▶ **LISTED ENTRIES**
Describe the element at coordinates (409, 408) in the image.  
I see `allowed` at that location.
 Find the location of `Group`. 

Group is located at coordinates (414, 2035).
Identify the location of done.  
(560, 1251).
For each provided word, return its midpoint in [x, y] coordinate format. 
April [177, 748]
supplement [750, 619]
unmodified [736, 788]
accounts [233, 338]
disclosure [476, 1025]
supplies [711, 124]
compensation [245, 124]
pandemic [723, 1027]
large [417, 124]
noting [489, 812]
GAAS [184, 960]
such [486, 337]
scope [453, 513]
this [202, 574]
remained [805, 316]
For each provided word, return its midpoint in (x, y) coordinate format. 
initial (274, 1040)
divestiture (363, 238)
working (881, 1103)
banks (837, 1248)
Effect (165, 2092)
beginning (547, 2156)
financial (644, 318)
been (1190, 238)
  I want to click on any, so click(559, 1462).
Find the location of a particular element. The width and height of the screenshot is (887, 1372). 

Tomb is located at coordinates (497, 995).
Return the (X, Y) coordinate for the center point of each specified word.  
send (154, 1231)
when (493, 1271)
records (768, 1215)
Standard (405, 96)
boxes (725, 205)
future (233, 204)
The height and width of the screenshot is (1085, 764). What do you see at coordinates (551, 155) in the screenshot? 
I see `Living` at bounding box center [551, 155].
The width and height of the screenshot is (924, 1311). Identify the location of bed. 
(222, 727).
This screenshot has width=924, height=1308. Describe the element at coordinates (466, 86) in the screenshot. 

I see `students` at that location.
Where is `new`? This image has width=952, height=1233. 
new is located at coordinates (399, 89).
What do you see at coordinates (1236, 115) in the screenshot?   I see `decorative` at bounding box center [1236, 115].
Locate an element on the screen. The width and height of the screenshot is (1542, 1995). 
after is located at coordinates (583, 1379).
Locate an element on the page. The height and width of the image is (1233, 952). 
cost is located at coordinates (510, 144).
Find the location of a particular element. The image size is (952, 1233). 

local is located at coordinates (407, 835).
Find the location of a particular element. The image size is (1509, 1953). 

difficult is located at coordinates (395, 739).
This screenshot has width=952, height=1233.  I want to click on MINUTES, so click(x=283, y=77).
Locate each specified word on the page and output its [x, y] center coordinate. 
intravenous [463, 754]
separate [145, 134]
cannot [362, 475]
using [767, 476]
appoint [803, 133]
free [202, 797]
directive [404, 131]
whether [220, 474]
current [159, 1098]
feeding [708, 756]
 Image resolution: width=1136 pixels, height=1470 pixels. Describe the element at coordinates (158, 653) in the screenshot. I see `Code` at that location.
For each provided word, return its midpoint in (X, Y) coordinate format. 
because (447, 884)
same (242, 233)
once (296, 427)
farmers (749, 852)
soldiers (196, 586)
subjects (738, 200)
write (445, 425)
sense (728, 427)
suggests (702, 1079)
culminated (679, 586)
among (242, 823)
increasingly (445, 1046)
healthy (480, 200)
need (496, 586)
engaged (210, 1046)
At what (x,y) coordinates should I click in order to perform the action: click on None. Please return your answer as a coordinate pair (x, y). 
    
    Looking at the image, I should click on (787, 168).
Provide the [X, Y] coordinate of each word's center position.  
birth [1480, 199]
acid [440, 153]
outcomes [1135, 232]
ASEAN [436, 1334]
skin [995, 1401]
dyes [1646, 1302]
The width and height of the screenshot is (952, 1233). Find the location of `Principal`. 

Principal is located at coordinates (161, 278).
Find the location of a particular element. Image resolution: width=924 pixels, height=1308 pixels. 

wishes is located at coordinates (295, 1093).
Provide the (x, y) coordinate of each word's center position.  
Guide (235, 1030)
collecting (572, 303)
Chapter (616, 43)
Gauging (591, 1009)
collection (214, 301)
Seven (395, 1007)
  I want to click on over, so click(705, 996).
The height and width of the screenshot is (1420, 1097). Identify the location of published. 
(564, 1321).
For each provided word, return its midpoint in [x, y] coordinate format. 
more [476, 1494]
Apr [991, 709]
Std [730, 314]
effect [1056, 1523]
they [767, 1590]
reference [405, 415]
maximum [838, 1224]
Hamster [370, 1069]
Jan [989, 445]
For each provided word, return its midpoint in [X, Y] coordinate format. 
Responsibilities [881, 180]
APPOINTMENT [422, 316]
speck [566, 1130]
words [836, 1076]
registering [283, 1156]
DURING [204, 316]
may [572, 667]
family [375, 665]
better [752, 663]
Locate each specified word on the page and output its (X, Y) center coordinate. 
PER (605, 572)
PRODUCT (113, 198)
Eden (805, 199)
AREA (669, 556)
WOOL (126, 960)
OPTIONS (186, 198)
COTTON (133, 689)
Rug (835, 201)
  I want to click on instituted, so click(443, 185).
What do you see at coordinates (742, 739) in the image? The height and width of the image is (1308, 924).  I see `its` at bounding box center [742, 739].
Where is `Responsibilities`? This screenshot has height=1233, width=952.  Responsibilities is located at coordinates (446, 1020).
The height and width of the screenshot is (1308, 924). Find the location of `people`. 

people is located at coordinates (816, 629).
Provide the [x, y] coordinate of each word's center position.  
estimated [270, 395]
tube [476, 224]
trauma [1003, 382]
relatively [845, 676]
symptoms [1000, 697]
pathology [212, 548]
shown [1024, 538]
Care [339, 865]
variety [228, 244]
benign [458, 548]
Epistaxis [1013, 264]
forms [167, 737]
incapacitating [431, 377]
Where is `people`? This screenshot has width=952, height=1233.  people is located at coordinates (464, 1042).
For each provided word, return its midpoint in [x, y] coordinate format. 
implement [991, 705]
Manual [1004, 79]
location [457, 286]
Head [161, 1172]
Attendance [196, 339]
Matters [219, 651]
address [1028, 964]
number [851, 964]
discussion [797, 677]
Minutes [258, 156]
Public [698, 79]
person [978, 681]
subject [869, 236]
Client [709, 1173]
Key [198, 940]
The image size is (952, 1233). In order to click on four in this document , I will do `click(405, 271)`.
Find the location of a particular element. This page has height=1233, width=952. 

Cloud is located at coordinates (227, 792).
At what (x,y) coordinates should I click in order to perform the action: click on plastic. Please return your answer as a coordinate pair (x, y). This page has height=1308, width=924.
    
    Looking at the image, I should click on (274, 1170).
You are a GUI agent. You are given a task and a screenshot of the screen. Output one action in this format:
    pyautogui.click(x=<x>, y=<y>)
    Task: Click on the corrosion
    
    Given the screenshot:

▶ **DIRECTIONS**
Return every entry word for word, starting at the first line and ending with the line that contains "this [202, 574]", including that line.

▶ **FINISHED TASK**
Describe the element at coordinates (409, 408) in the image.  
I see `allowed` at that location.
 Find the location of `Group`. 

Group is located at coordinates (414, 2035).
Identify the location of done.  
(560, 1251).
For each provided word, return its midpoint in [x, y] coordinate format. 
April [177, 748]
supplement [750, 619]
unmodified [736, 788]
accounts [233, 338]
disclosure [476, 1025]
supplies [711, 124]
compensation [245, 124]
pandemic [723, 1027]
large [417, 124]
noting [489, 812]
GAAS [184, 960]
such [486, 337]
scope [453, 513]
this [202, 574]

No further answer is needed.